• **EXERCISE AIM**
Transcribe, word for word and without additions, each line below from the one containing "This screenshot has height=638, width=1177." through the one containing "Task: Click the Tìm search button", both ends included.

[Stored data]
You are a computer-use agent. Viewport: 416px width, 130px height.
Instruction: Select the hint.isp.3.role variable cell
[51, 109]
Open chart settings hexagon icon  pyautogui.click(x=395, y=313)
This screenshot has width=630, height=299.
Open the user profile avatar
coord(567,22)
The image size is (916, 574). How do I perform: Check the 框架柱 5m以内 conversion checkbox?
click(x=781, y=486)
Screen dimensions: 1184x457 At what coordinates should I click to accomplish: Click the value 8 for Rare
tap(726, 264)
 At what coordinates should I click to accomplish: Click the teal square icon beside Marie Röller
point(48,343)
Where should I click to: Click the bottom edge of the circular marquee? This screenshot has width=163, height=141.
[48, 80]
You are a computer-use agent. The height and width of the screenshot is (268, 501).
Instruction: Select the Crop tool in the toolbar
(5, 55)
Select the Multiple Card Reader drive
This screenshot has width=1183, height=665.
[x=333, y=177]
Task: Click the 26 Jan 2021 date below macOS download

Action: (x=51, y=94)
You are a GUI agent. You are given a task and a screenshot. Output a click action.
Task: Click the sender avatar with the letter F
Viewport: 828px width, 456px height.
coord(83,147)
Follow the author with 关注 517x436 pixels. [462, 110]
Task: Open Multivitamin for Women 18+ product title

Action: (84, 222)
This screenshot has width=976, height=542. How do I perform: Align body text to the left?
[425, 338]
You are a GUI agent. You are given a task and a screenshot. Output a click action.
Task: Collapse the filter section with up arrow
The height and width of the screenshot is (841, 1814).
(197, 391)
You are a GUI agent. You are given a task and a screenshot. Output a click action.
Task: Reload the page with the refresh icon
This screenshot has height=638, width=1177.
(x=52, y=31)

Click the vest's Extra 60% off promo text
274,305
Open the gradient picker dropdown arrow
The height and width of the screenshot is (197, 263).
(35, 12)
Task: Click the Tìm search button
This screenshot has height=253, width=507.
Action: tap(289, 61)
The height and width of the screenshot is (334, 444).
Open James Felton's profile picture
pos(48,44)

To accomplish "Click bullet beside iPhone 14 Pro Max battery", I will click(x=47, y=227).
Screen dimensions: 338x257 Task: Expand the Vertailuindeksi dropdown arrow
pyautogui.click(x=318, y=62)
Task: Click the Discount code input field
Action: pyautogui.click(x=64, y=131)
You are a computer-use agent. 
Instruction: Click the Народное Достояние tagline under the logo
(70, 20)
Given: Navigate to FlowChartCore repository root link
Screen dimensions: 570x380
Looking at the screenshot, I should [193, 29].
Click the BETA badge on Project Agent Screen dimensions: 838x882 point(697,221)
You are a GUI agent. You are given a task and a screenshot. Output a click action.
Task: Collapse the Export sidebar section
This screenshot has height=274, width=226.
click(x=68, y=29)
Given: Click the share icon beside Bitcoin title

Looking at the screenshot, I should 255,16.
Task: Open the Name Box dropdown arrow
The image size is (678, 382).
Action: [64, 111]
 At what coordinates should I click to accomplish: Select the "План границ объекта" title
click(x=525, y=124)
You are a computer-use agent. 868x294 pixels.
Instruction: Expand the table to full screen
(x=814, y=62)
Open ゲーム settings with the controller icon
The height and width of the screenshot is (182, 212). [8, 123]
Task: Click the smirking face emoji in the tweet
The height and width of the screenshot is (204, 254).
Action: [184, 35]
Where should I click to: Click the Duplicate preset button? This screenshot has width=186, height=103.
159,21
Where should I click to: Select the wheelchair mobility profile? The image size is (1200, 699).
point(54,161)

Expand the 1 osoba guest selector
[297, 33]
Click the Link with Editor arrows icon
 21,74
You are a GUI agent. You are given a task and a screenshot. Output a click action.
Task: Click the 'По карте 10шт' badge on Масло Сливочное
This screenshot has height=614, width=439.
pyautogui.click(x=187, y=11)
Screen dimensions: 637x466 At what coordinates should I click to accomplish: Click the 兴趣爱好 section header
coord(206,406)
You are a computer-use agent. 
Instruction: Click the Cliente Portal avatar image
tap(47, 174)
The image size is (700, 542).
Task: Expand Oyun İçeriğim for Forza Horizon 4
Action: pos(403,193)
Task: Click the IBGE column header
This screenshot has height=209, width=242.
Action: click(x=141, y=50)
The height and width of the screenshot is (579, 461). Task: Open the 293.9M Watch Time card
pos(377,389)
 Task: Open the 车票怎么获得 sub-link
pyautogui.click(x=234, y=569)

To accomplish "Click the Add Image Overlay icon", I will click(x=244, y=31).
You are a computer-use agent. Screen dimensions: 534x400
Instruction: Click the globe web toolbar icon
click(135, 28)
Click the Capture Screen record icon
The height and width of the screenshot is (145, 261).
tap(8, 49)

• **THE ANSWER**
This screenshot has height=638, width=1177.
(x=52, y=31)

Click the vest's Extra 60% off promo text
274,305
Open the gradient picker dropdown arrow
The height and width of the screenshot is (197, 263).
(35, 12)
Task: Click the Tìm search button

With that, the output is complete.